What are you proudest of?
“I’m happy that I did not waste much time in life. I’m happy that I did not spend too much time hanging out with the boys, that I locked myself up. I was partly like Metin, my character who wants upper-class mobility or some success and wants to try and prove his intellect. Perhaps I did that, but only through writing books, not through other venues like business. I’m proud of the fact that although this or that happened I never left writing. I continued to write and from the age of 23 I’ve never stopped. Through hard times, political and personal problems, I wrote my novels. The experience of writing a novel is the experience of looking at the world through other’s windows, from other points of view. This teaches you a sort of humility if you do it for almost 40 years. I’m proud of that humility, if I have it. I hope I have it.”
I can’t resist telling him that being proud of his humility sounds like one of his oxymoronic jokes.
He laughs. “Yes, another joke! Another contradiction!”
Have your writing habits changed since you started at 23?
“No, I still handwrite with a fountain pen into squared notebooks.”
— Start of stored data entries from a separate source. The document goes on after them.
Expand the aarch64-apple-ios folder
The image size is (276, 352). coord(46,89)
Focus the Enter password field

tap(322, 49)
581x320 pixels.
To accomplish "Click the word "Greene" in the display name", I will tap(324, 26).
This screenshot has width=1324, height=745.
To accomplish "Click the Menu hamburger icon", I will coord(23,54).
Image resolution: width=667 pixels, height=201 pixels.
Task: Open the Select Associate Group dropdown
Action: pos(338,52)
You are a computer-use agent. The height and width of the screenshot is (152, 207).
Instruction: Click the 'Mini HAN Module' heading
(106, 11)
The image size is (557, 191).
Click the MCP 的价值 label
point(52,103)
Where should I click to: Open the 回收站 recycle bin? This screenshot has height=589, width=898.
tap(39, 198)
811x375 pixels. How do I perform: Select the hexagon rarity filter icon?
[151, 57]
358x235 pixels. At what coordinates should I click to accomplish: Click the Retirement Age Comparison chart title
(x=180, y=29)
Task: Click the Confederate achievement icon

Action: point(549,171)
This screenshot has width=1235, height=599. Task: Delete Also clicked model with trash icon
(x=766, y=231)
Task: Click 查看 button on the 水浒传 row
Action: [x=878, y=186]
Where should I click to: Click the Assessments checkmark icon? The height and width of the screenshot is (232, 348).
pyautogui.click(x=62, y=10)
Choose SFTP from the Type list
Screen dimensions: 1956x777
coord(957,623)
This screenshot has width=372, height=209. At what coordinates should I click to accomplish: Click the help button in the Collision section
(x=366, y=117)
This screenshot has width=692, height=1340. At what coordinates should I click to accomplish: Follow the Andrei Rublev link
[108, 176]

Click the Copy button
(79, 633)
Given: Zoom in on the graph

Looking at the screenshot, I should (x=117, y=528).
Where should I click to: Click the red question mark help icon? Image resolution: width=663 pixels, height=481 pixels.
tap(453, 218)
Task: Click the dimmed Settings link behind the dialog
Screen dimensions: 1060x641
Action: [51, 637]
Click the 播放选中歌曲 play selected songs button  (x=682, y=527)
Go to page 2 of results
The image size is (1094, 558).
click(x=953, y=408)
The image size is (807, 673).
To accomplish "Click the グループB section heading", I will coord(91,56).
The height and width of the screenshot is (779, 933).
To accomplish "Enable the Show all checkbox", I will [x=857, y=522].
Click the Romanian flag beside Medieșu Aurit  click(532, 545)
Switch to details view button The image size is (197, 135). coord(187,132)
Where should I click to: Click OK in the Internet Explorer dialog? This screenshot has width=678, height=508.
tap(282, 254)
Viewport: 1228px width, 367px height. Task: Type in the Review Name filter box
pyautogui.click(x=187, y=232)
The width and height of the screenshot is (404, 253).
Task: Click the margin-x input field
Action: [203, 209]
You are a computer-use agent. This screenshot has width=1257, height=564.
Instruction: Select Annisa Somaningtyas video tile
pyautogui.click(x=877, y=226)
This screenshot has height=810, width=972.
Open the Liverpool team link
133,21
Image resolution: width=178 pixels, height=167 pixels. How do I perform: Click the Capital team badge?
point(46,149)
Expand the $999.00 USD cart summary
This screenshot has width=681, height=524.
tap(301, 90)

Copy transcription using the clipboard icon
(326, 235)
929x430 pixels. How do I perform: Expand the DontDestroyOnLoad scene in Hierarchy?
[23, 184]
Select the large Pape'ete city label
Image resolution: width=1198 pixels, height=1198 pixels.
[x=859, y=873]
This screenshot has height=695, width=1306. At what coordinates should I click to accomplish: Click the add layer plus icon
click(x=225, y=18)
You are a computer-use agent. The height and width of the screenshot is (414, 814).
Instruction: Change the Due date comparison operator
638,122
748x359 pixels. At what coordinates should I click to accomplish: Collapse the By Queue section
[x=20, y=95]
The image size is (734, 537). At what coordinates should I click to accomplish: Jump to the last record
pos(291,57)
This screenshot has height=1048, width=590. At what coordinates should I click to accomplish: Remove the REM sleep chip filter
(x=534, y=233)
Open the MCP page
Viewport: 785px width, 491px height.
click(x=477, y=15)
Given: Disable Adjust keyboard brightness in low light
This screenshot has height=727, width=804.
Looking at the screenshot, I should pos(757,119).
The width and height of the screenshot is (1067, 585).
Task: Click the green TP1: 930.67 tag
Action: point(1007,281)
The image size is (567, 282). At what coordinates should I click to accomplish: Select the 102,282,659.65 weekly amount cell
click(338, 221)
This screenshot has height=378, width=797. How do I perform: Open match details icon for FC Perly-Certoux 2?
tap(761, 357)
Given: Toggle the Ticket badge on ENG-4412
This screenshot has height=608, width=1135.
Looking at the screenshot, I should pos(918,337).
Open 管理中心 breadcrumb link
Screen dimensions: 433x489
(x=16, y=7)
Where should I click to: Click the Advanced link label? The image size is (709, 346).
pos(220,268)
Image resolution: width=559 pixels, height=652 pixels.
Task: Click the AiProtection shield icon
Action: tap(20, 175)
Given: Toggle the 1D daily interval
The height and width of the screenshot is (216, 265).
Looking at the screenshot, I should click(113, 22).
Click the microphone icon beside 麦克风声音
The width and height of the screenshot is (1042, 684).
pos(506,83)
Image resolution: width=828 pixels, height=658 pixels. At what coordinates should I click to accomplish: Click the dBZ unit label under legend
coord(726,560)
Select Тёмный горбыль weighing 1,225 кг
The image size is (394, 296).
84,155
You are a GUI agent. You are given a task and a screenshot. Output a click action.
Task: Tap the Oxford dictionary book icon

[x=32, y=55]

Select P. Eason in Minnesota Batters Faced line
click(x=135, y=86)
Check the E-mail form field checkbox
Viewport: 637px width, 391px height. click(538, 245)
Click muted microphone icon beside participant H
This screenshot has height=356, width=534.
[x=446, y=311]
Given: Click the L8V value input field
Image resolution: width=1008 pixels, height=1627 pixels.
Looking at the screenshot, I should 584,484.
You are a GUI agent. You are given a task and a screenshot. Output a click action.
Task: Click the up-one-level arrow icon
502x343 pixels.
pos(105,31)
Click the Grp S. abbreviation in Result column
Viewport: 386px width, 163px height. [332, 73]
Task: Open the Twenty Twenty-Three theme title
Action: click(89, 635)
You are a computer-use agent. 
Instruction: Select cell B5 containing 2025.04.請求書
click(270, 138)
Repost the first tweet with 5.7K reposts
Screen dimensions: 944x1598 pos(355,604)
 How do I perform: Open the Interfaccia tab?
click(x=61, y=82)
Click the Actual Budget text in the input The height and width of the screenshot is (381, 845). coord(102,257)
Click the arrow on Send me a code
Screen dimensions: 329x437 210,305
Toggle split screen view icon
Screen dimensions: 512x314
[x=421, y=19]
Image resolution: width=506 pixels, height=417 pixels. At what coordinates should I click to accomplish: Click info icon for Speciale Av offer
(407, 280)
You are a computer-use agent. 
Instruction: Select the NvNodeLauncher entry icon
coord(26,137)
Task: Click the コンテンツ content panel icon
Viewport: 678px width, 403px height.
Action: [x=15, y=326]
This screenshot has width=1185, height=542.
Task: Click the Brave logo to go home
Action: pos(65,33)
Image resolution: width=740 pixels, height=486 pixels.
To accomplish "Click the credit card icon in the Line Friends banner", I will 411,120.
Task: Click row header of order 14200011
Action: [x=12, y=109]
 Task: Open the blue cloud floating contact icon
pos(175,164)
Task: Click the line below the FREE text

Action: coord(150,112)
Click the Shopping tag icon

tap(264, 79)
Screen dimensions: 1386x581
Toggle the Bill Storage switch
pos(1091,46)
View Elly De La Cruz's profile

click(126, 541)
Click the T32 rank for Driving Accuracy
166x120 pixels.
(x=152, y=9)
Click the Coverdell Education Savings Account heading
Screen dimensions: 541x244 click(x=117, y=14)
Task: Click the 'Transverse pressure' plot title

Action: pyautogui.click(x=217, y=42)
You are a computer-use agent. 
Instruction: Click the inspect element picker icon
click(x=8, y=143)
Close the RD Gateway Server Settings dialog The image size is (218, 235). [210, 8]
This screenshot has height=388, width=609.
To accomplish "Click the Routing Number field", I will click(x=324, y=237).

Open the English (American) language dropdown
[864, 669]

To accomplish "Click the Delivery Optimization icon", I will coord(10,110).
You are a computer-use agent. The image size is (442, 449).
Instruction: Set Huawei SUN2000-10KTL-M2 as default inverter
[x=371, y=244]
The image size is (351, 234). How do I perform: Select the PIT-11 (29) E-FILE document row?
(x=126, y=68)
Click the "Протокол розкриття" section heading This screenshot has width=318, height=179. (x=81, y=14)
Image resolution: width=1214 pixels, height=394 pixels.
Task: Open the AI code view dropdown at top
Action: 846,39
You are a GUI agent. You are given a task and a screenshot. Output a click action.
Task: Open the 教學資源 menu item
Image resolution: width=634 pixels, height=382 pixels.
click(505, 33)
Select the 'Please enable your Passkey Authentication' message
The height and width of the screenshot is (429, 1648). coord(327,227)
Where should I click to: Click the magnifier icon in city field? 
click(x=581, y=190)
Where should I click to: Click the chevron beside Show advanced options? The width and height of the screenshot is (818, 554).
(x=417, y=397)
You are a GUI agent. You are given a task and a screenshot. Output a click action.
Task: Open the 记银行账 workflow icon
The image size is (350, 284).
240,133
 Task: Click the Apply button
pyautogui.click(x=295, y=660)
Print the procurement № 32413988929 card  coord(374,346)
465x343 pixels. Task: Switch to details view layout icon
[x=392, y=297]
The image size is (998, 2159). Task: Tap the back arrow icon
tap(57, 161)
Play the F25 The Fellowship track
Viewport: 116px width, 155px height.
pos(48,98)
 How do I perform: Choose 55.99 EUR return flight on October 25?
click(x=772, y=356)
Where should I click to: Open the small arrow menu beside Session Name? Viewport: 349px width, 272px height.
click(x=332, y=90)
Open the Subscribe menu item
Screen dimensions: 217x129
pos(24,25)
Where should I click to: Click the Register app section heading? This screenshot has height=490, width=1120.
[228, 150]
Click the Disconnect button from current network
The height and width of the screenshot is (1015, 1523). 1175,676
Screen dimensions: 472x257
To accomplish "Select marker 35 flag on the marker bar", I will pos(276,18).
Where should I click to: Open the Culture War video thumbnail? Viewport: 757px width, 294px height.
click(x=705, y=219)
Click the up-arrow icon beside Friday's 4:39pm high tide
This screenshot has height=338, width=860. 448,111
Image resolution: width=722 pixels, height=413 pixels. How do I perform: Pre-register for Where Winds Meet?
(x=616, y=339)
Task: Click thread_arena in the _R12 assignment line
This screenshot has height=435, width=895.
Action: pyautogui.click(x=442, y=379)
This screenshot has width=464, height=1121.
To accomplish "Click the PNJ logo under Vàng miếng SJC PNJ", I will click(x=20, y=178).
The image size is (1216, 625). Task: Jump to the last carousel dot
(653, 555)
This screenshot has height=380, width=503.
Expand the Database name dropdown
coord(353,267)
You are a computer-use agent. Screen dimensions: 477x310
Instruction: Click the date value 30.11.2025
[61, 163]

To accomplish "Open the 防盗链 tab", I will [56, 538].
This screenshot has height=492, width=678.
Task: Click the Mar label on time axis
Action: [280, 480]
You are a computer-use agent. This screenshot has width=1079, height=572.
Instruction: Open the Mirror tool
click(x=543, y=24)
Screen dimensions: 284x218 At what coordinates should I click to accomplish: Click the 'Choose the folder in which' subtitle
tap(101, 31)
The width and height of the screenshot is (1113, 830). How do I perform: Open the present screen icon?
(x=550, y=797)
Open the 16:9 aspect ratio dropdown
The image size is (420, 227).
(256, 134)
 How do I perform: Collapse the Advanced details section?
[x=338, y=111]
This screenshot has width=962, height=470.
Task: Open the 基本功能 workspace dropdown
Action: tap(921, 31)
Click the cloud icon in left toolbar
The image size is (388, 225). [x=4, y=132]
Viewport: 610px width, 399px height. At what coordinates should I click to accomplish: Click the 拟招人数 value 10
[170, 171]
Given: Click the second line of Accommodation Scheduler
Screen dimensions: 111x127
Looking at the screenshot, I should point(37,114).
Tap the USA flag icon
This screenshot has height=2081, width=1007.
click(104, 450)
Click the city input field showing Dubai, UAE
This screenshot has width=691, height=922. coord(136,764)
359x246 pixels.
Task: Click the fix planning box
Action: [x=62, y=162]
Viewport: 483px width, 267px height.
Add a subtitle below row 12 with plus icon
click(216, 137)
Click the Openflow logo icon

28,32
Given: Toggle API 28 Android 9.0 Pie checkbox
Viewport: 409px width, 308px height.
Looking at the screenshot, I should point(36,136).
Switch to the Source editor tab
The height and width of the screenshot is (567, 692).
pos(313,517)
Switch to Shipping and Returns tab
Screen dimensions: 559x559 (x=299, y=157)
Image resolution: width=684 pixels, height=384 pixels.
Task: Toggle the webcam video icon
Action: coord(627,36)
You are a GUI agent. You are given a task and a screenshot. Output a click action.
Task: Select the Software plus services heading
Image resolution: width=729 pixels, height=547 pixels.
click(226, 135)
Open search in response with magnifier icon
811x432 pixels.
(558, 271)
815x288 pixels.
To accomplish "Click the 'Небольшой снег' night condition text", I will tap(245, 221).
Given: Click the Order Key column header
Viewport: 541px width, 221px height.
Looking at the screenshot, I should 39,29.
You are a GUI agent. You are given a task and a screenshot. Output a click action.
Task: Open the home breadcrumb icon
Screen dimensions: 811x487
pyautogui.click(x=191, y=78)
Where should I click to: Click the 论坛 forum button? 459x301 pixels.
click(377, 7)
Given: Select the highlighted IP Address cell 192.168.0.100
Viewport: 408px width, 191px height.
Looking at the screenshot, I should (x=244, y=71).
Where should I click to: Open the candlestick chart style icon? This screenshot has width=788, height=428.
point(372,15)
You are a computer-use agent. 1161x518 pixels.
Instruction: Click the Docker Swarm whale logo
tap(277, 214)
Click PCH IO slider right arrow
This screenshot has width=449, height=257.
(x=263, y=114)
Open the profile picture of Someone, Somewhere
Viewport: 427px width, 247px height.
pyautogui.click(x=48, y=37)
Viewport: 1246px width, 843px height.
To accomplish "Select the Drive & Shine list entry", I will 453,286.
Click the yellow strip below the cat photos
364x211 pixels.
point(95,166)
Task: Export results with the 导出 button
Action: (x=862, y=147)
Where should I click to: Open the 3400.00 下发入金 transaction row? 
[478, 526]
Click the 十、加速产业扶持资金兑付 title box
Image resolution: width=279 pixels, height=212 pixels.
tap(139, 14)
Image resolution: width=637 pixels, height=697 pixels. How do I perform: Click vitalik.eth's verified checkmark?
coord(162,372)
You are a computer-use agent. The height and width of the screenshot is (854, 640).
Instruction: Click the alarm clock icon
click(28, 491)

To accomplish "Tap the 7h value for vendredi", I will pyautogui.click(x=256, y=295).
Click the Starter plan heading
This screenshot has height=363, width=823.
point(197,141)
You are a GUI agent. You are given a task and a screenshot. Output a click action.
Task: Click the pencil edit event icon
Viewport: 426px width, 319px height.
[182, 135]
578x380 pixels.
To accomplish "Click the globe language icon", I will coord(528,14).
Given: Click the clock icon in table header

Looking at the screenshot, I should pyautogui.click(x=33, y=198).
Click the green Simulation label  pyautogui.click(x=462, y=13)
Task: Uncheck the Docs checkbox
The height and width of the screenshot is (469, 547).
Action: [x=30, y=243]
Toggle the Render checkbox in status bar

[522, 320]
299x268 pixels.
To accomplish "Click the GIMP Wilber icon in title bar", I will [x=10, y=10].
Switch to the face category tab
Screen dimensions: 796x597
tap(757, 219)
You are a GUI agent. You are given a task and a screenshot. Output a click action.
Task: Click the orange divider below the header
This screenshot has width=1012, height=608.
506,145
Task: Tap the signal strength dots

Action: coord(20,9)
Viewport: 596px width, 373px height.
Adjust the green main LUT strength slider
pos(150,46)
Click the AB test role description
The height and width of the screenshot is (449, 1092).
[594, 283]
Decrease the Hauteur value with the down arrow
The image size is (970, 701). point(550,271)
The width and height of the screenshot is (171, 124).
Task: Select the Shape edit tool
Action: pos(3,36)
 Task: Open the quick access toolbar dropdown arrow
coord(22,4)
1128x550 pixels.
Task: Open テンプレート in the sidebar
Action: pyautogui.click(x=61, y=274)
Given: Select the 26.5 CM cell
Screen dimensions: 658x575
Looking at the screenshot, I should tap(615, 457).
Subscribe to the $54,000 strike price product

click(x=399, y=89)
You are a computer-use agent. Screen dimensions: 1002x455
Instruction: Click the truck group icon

He shrugs. “I don’t know. I’m used to it. It’s just easier. The comfort of it. Probably I am working more now. I’m more careful not to waste time. I plan out more, because if you don’t plan then you’ll waste a lot of time, but the rest is the same thing. Sitting at the table in the morning, and if you know what you’re going to do that day then you’re the happiest person alive.”
His playful smile is back. “I’m still like that.”